Yes, I suppose it does. In 2017, the global initiative TeaComposition H2O began with the aim of better understanding decomposition processes in wetland and aquatic ecosystems. Over 100 participants from 30 countries joined the initiative, deploying green and rooibos Lipton tea bags in their local habitat(s) of choice, with the plan to retrieve them regularly over the next three years. By using that same tea ‘litter’ in ecosystems around the world, we hope to get an idea of the local- to climatic-level characteristics that influence carbon breakdown, and how those factors affect the potential for carbon sequestration in the soils.
This project was the foundation for my ARC DECRA fellowship, set to start in February 2021. During the past two years as an Alfred Deakin Postdoctoral Research Fellow, I was able to start interrogating some of the drivers of tea decomposition:
Temperature effects on marine decomposition are dependent on litter type.
→ Find it at Biogeochemistry
A short-lived nutrient pulse had minimal impact on tidal wetland decay.
→ In Press at Marine Pollution Bulletin
At a continental scale, ecosystem characteristics are a key driver of the microbial breakdown of tea litter.
→ Under Review – Stay tuned!
Now that the three-year datasets are ready, the DECRA fellowship will bring all the data together to interrogate carbon decomposition at a global scale, as well as the metagenomes of the microbiomes involved in the breakdown of carbon. I will also be working in local wetlands to test how wetland restoration and management strategies influences both tea and natural litter breakdown.
There is also a PhD Opportunity associated with the DECRA project.
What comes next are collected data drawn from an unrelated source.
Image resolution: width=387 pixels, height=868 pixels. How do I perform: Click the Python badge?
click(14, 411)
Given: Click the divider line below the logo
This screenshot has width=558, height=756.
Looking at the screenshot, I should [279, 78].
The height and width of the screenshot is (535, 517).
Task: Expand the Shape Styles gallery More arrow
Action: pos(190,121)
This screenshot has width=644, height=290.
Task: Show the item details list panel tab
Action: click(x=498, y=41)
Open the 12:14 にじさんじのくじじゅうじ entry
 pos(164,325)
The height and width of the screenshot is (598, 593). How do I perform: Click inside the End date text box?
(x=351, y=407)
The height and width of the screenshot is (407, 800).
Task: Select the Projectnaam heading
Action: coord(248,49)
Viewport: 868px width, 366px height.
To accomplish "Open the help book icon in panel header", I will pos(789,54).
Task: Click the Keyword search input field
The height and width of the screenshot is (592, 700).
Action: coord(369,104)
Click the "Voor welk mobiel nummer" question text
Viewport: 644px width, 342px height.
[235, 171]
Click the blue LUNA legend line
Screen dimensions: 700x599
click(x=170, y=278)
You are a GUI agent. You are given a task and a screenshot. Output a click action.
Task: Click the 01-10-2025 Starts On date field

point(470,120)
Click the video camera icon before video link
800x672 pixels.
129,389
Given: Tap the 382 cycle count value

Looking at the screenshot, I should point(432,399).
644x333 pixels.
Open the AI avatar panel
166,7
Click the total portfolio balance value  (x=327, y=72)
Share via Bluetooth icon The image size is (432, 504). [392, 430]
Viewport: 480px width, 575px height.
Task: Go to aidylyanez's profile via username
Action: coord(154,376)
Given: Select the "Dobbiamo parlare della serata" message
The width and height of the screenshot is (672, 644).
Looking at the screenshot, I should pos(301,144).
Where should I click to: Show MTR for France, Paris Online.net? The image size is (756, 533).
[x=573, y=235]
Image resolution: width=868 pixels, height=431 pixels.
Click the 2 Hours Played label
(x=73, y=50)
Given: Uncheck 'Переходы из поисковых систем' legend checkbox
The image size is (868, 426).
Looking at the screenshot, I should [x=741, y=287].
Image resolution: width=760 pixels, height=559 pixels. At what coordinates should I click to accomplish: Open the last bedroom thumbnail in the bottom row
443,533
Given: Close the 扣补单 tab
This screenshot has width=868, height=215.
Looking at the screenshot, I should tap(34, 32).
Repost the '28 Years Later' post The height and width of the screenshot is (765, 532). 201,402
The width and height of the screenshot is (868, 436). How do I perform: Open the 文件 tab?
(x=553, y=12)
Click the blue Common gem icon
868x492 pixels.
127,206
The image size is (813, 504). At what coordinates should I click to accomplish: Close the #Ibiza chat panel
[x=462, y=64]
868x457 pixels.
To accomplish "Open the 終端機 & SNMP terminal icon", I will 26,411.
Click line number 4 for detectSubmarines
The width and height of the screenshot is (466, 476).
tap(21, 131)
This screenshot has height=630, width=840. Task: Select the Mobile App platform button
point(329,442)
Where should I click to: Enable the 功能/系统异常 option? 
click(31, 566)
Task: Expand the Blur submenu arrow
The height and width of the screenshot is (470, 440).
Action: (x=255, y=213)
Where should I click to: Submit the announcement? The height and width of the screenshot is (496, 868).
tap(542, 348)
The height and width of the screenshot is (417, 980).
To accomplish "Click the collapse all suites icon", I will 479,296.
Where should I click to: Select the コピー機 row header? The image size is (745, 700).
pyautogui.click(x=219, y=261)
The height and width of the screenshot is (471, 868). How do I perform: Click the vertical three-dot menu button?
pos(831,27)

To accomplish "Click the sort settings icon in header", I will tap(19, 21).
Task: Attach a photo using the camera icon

Applications are open for the project “The effects of wetland management on microbial carbon breakdown in Australian wetlands”, and will be perfect for a coastal and freshwater wetland ecologist, biogeochemist and/or microbial ecologist. Contact me if you’re interested in learning more.
Lastly, the work not only involves the collaborators collecting the tea and microbiome data, but also a stellar international team – Peter Macreadie, Ika Djukic (TeaComposition), Aschwin Engelen, and Sebastian Kepfer-Rojas – contributing their expertise in microbial and decomposition ecology, blue carbon, and ecosystem modelling. I’m incredibly grateful for the DECRA opportunity and the dedicated and nice group of people I will be working with, and very much looking forward to what the next three years bring!